La Cour a conclu qu’une communication ne se limite pas à un contexte purement non interactif. Le droit de communiquer avec le public est historiquement lié aux médias traditionnels qui fonctionnaient sur le modèle de la radiodiffusion, ou « push ». Par conséquent, la diffusion en continu multiple a été considérée comme une communication au public.

Dans l’arrêt Re:Sound c. Motion Picture Theatre Associations of Canada, 2012 CSC 38, la Cour suprême s’est penchée sur la question du droit à une rémunération en vertu d’un tarif en vertu de l’article 19, applicable à l'« enregistrement sonore », des artistes-interprètes et des fabricants d’enregistrements sonores pour l’exécution en public ou la communication au public par télécommunication de leurs enregistrements sonores publiés dans le contexte d’œuvres cinématographiques (p. ex., films).
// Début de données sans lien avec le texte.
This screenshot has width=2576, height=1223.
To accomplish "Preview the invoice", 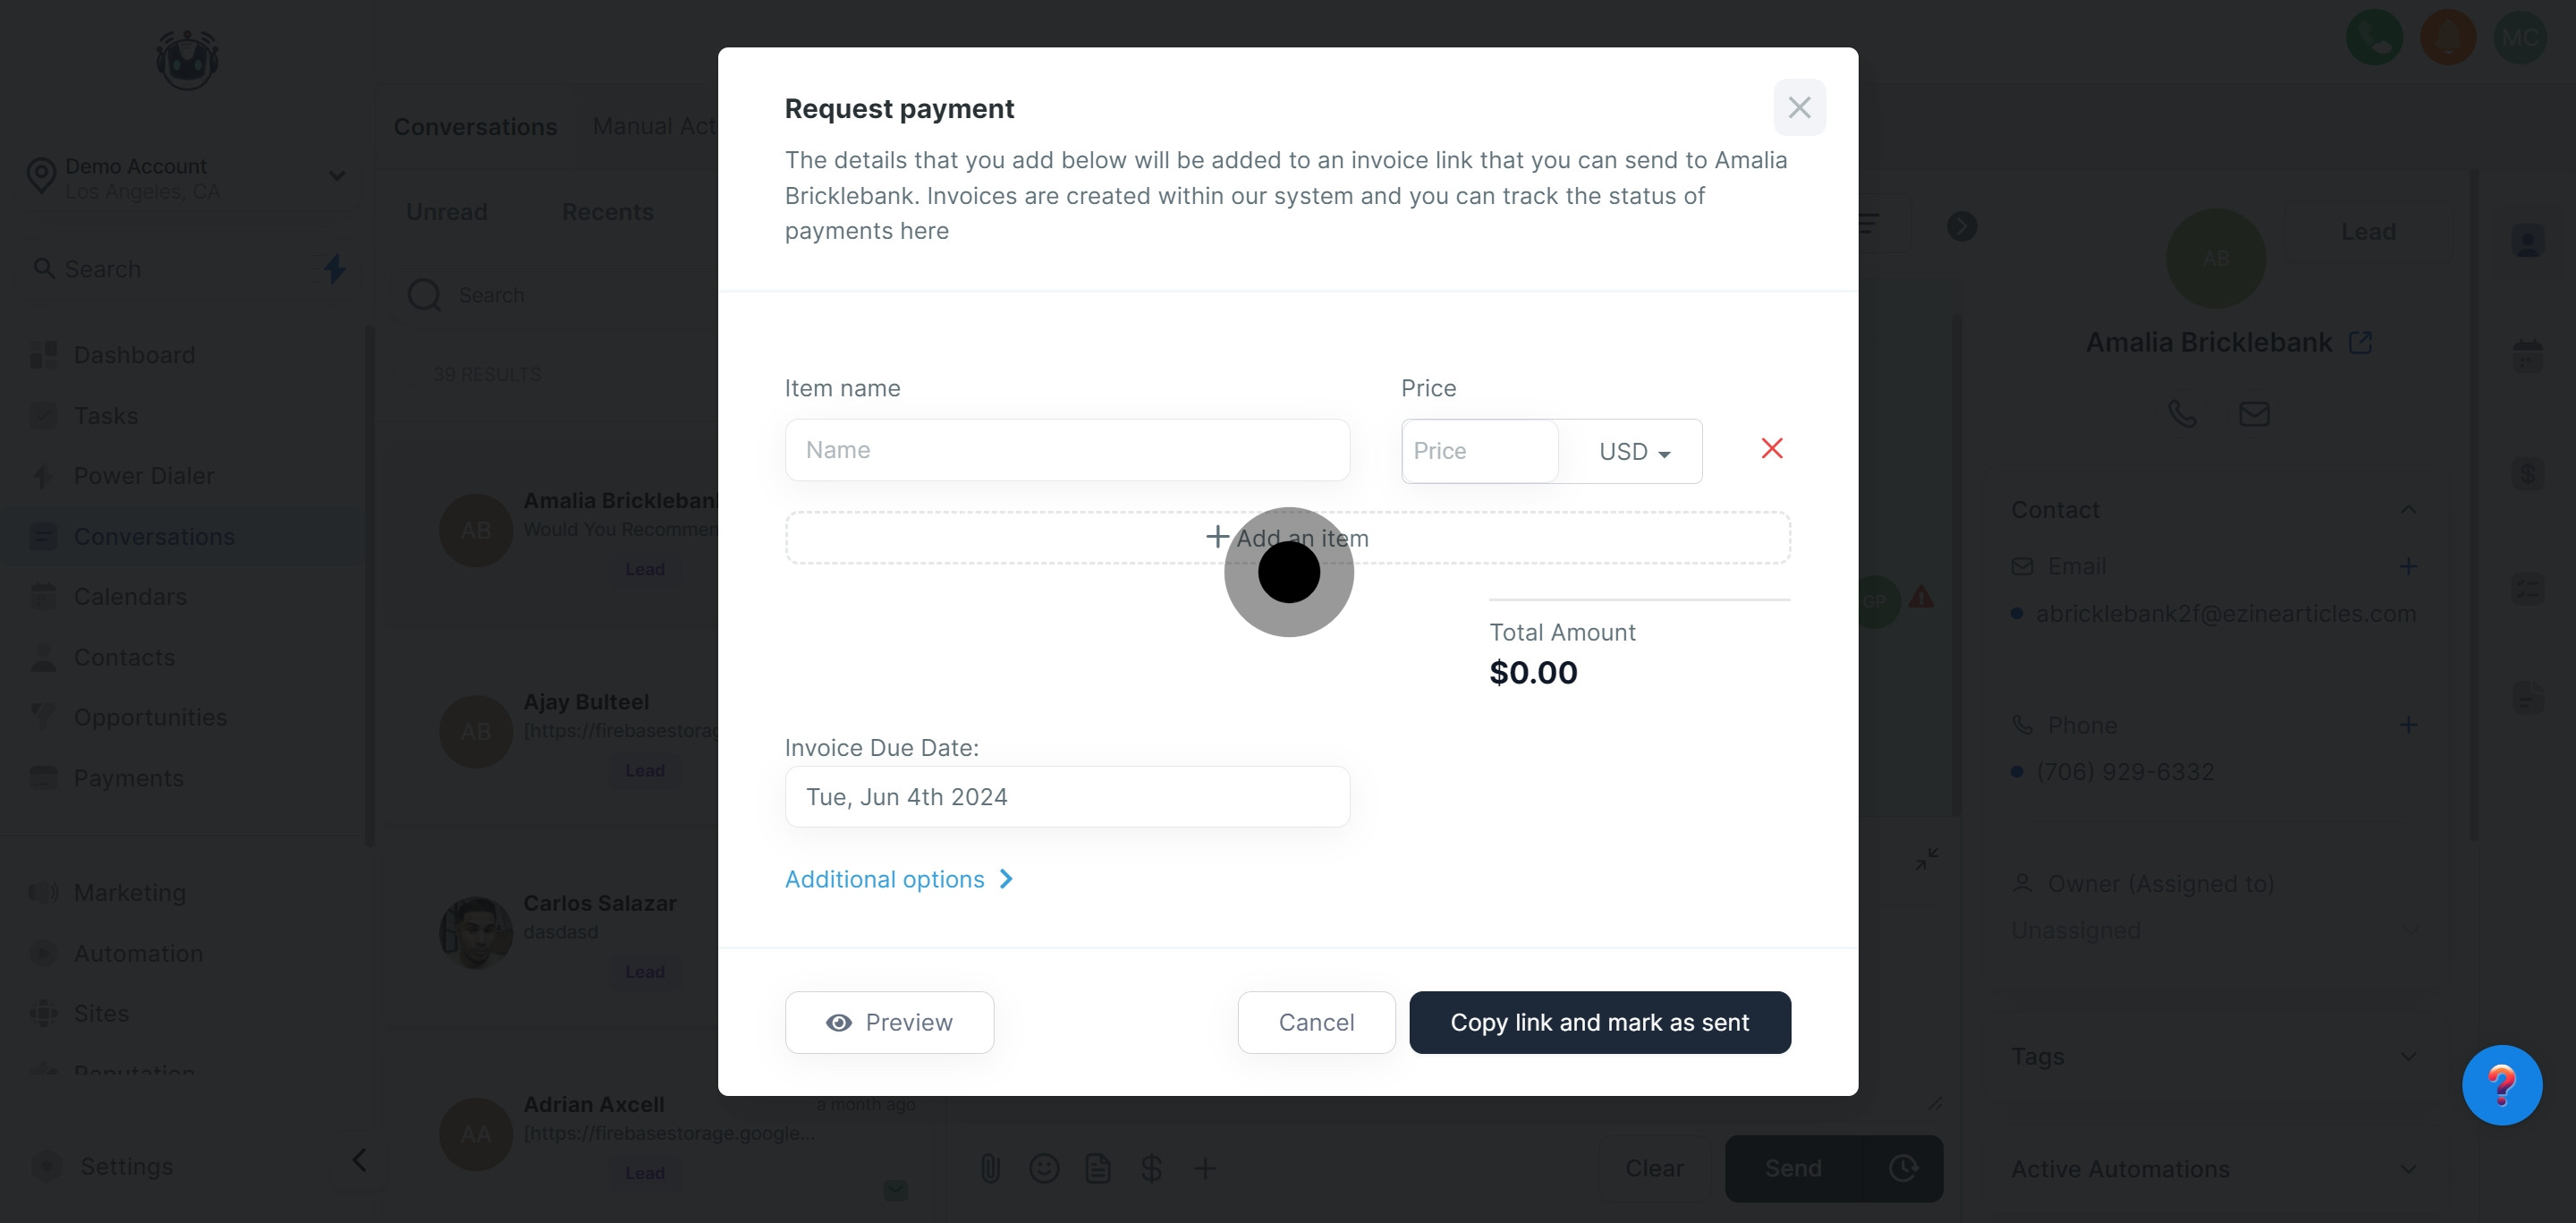I will pyautogui.click(x=889, y=1022).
En vertu de la Loi sur le droit d’auteur, la définition d'« enregistrement sonore » exclut les bandes sonores d’œuvres cinématographiques.

Re:Sound a soutenu que l’objet de l’exclusion était de combiner les droits sur les caractéristiques visuelles d’une production cinématographique avec les droits sur les caractéristiques sonores de la même production cinématographique, et de protéger ces droits sur une nouvelle œuvre définie comme une « œuvre cinématographique ».

La Cour a conclu qu’un enregistrement sonore préexistant qui fait partie d’une bande sonore ne peut faire l’objet d’un tarif lorsque la bande sonore accompagne l’œuvre cinématographique.

Les entreprises devraient revoir leurs pratiques à la lumière de l’évolution du droit de l’utilisation équitable et de la clarification du droit de communication dans le contexte du téléchargement et de la diffusion en continu.

Une version antérieure de cet article a été publiée par SLAW.